Excerto
•••

Ou seja, a autora também contribuiu para a existências de tais arestas.

Ora, como é consabido, constitui jurisprudência pacífica do nosso mais Alto Tribunal que:

 «O artigo 563º do C.Civil consagrou a doutrina da causalidade adequada, na formulação negativa de Enneccerus-Lehman, nos termos da qual a inadequação de uma dada causa para um resultado deriva da sua total indiferença para a produção dele, que, por isso mesmo, só ocorreu por circunstâncias excepcionais ou extraordinárias.

Esta doutrina …deve interpretar-se de forma mais ampla, com o significado de que não pressupõe a exclusividade da condição, no sentido de que esta tenha só por si determinado o resultado».

«O artigo 563º do Código Civil consagra a doutrina da causalidade adequada na sua formulação negativa, que não pressupõe a exclusividade do facto condicionante do dano, nem exige que a causalidade tenha de ser directa e imediata, pelo que admite:

-- não só a ocorrência de outros factos condicionantes, contemporâneos ou não;

-- como ainda a causalidade indirecta, bastando que o facto condicionante desencadeie outro que directamente suscite o dano»

Cfr, entre outros, os Acs. do STJ de 29.06.04, p.03B4474,  de  07.04.2005, p. 05B294 , de 20.10.2005, p.05B2286, de 13-03-2008, p. 08A369, e de 20.01.2010, p. 670/04.0TCGMR.S1, todos  in dgsi.pt. e A. Varela, in Das Obrigações em Geral, 10.ª ed, I, 893, 899.

E versus o defendido pela autora, não está provado, porque ninguém o referiu, adrede e convincentemente, que, para o tipo de pavimento em causa, estas arestas vivas « estão dentro da normalidade do aceitável».

•••

Dados apresentados
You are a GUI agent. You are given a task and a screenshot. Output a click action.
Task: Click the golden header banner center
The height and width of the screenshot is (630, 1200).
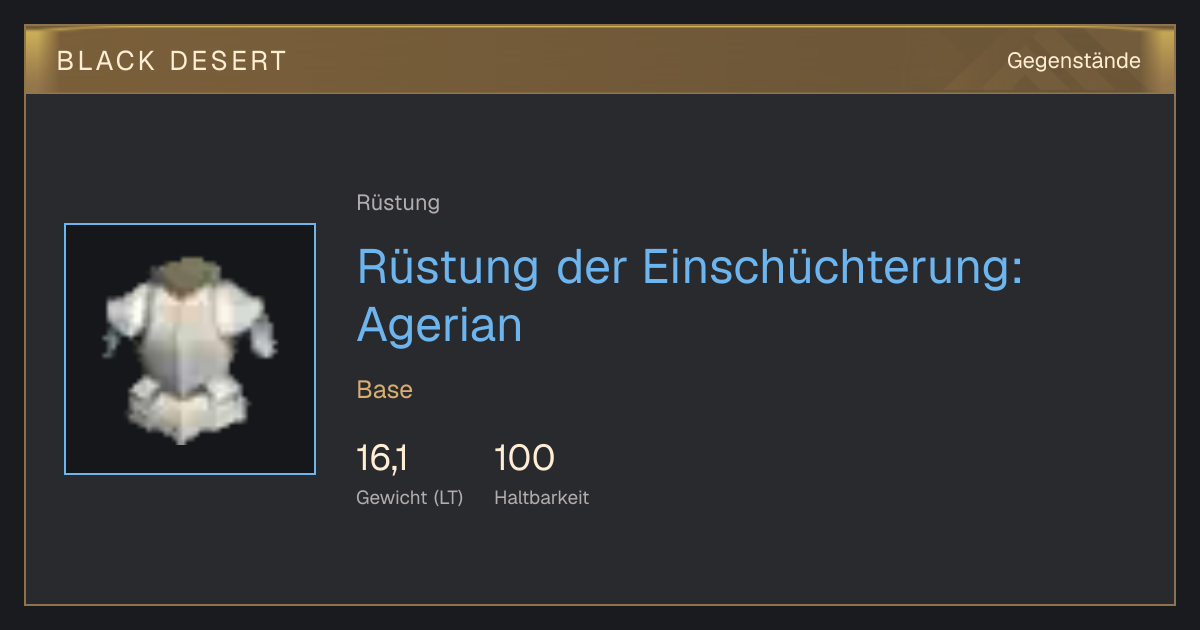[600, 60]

•••

Objetivo indicado
Extraia do excerto sobre a causalidade adequada, sem qualquer alteração, o trecho que começa nas palavras "Cfr, entre outros, os" e termina depois de "I, 893, 899.".

Tarefa concluída
Cfr, entre outros, os Acs. do STJ de 29.06.04, p.03B4474,  de  07.04.2005, p. 05B294 , de 20.10.2005, p.05B2286, de 13-03-2008, p. 08A369, e de 20.01.2010, p. 670/04.0TCGMR.S1, todos  in dgsi.pt. e A. Varela, in Das Obrigações em Geral, 10.ª ed, I, 893, 899.